Work instructions: Output exactly the lines that run from the top of the entries to the line holding "You are a computer-use agent. Screen", including both of those lines.

Extracted records:

-- Opening Marker --

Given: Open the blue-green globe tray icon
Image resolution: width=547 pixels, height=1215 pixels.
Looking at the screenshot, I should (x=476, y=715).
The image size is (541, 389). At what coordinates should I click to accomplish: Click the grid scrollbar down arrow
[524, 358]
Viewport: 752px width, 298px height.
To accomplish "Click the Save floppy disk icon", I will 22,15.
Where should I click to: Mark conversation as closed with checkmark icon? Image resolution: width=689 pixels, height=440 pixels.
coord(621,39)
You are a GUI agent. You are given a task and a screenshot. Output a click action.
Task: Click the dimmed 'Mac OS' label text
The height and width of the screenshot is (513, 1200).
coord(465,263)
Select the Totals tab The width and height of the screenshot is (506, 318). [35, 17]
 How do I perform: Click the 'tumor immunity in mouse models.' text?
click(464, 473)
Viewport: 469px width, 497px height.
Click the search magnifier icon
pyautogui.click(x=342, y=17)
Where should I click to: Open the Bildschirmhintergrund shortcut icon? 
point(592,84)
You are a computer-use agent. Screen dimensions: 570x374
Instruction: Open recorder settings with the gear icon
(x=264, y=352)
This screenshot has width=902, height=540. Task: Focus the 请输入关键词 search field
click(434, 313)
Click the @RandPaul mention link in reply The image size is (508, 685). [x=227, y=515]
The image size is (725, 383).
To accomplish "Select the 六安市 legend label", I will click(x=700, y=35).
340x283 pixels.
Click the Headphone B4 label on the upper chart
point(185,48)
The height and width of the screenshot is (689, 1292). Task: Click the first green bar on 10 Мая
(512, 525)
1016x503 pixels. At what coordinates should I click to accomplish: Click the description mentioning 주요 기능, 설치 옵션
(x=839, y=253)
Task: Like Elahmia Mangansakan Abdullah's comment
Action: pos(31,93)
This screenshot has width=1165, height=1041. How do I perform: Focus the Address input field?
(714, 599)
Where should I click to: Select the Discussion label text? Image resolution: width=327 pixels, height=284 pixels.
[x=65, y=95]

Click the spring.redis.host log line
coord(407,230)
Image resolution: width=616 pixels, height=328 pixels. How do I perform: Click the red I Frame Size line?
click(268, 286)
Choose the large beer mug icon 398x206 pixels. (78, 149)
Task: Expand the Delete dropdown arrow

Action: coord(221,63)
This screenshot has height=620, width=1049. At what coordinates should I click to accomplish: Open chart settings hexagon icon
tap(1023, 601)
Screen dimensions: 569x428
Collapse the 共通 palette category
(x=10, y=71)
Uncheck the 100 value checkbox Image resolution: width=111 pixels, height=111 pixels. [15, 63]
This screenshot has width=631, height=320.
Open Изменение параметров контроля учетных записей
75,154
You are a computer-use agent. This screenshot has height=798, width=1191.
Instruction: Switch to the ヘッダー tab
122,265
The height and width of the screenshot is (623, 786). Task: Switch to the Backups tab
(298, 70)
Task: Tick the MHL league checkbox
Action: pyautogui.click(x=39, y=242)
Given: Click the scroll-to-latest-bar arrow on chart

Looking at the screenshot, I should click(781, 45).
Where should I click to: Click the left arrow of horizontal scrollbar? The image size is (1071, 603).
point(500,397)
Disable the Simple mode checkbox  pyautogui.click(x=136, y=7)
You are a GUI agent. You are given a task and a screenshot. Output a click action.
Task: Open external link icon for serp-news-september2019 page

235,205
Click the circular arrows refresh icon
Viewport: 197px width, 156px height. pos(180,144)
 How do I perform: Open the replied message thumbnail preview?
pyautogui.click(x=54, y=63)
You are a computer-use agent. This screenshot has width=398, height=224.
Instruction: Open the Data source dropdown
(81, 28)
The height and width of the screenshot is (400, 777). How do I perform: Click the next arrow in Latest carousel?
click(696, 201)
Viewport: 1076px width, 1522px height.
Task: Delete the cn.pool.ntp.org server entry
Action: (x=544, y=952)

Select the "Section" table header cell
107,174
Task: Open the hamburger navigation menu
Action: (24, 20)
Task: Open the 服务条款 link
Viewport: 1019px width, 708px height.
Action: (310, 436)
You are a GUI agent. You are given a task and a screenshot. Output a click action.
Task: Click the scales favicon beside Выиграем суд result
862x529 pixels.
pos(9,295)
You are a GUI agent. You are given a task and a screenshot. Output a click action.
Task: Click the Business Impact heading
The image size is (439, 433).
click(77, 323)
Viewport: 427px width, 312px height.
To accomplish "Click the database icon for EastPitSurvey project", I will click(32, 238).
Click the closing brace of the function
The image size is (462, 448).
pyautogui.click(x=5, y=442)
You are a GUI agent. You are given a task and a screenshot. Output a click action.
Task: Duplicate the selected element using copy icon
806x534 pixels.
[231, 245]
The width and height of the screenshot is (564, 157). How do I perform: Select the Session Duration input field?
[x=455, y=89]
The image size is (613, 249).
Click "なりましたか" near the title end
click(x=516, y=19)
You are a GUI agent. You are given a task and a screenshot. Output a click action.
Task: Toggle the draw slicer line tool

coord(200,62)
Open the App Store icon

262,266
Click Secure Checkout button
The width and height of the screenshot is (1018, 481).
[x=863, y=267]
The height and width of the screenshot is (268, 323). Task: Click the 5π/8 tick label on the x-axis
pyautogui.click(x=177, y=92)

-- Closing Marker --

Answer for the task:
Given: Open the blue-green globe tray icon
Image resolution: width=547 pixels, height=1215 pixels.
Looking at the screenshot, I should (x=476, y=715).
The image size is (541, 389). At what coordinates should I click to accomplish: Click the grid scrollbar down arrow
[524, 358]
Viewport: 752px width, 298px height.
To accomplish "Click the Save floppy disk icon", I will 22,15.
Where should I click to: Mark conversation as closed with checkmark icon? Image resolution: width=689 pixels, height=440 pixels.
coord(621,39)
You are a GUI agent. You are given a task and a screenshot. Output a click action.
Task: Click the dimmed 'Mac OS' label text
The height and width of the screenshot is (513, 1200).
coord(465,263)
Select the Totals tab The width and height of the screenshot is (506, 318). [35, 17]
 How do I perform: Click the 'tumor immunity in mouse models.' text?
click(464, 473)
Viewport: 469px width, 497px height.
Click the search magnifier icon
pyautogui.click(x=342, y=17)
Where should I click to: Open the Bildschirmhintergrund shortcut icon? 
point(592,84)
You are a computer-use agent. Screen dimensions: 570x374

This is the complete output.